Copy the items below word for word, from the very start through the line containing "item to the right of speed units icon is", that line included. Leave the pictures out of your copy.

╔══

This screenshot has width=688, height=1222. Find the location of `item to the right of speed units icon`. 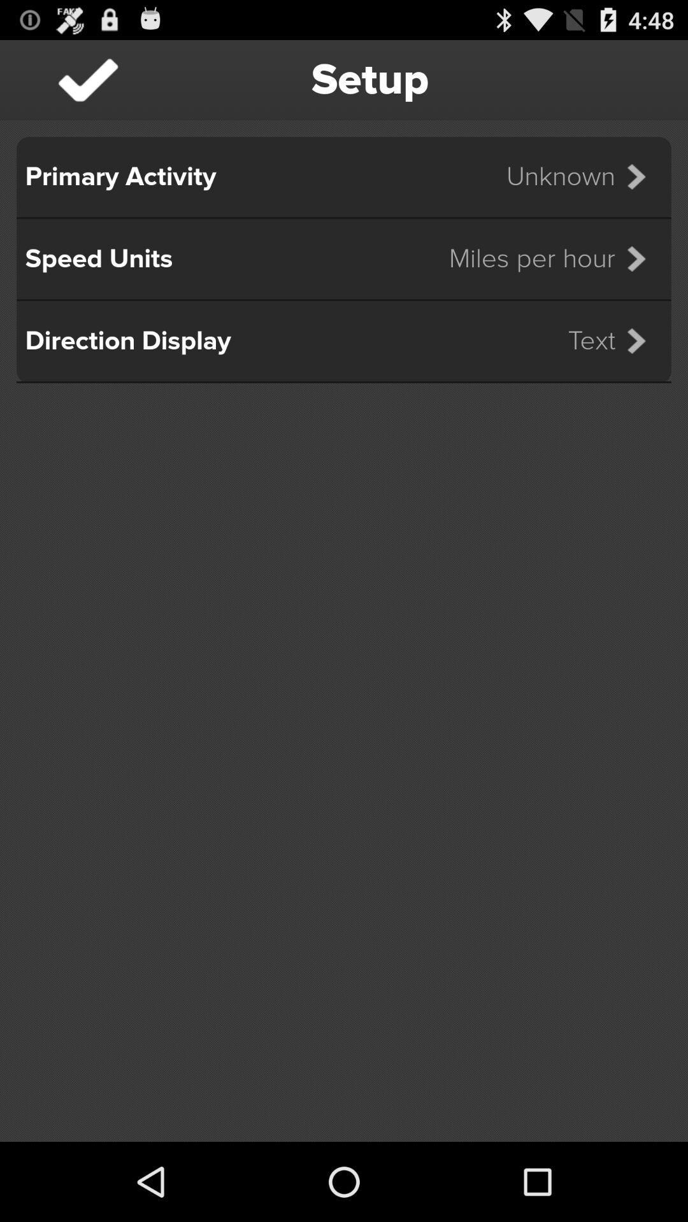

item to the right of speed units icon is located at coordinates (555, 258).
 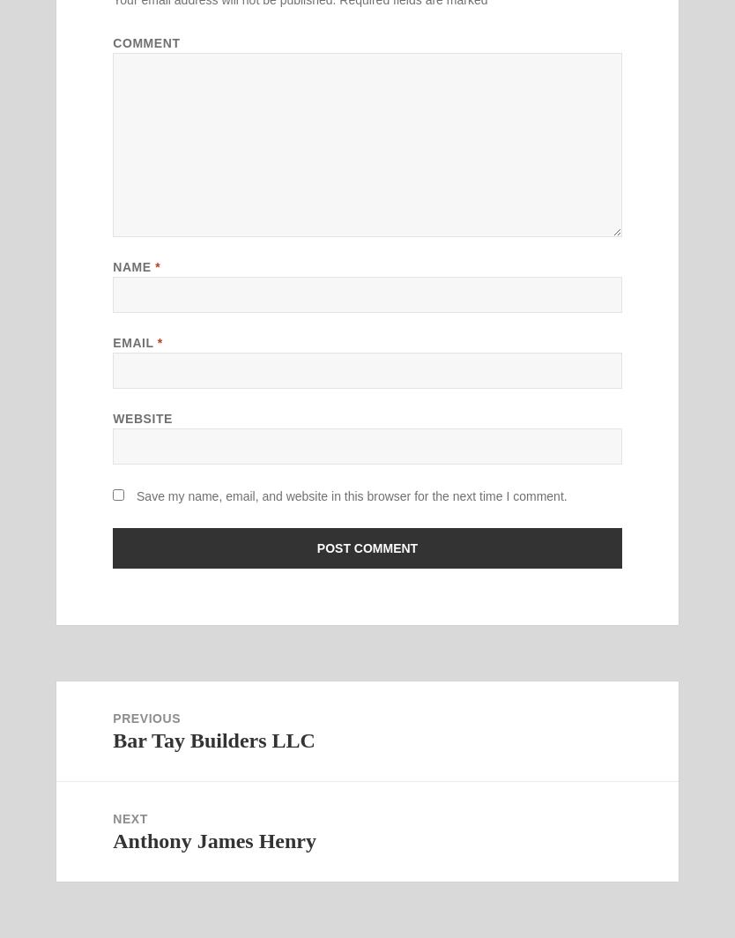 What do you see at coordinates (112, 717) in the screenshot?
I see `'Previous'` at bounding box center [112, 717].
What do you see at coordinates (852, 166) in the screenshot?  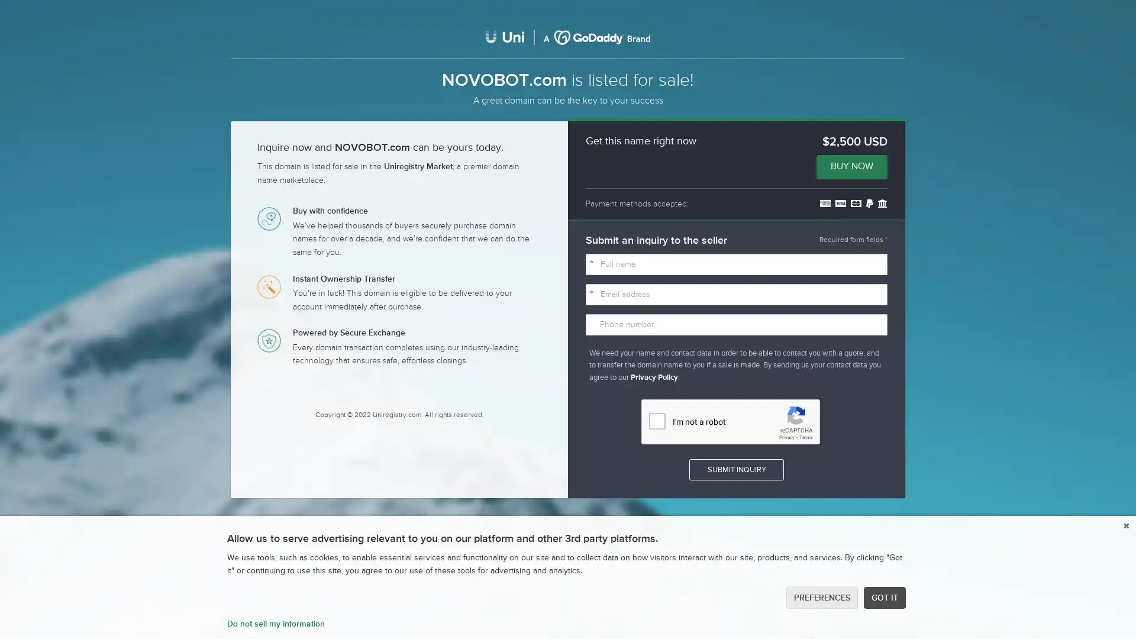 I see `BUY NOW` at bounding box center [852, 166].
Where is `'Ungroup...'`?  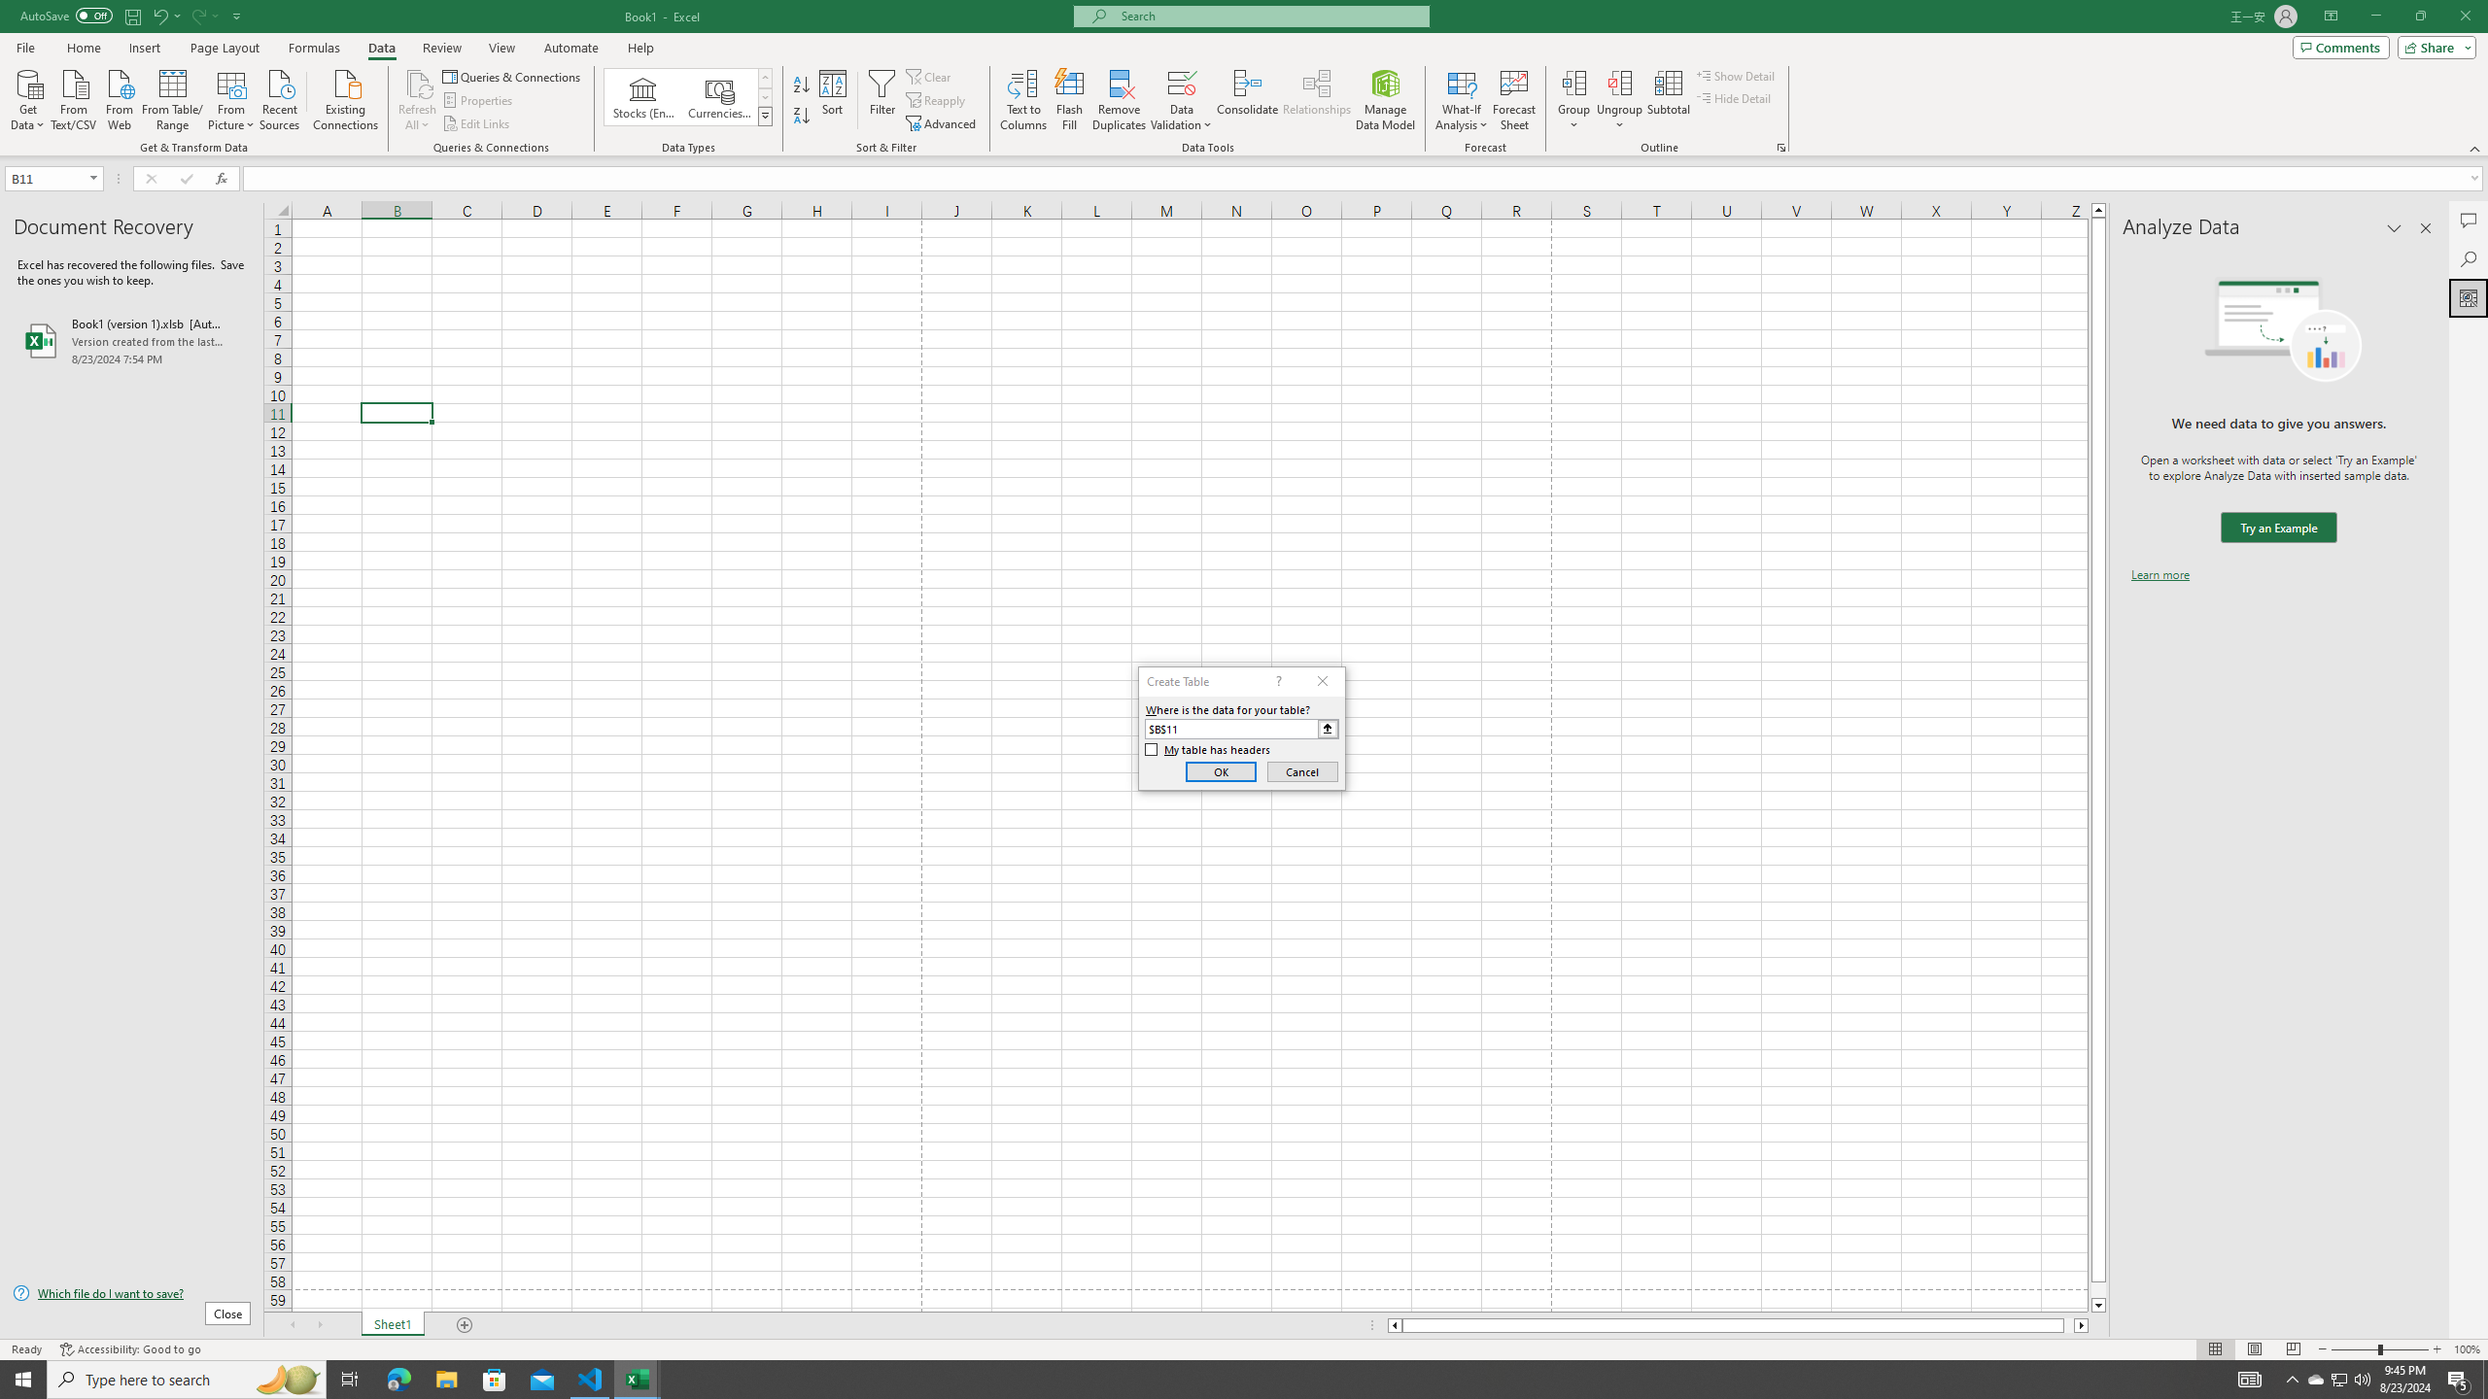
'Ungroup...' is located at coordinates (1619, 82).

╚══

### Expected answer
This screenshot has width=688, height=1222. Find the location of `item to the right of speed units icon`. 

item to the right of speed units icon is located at coordinates (555, 258).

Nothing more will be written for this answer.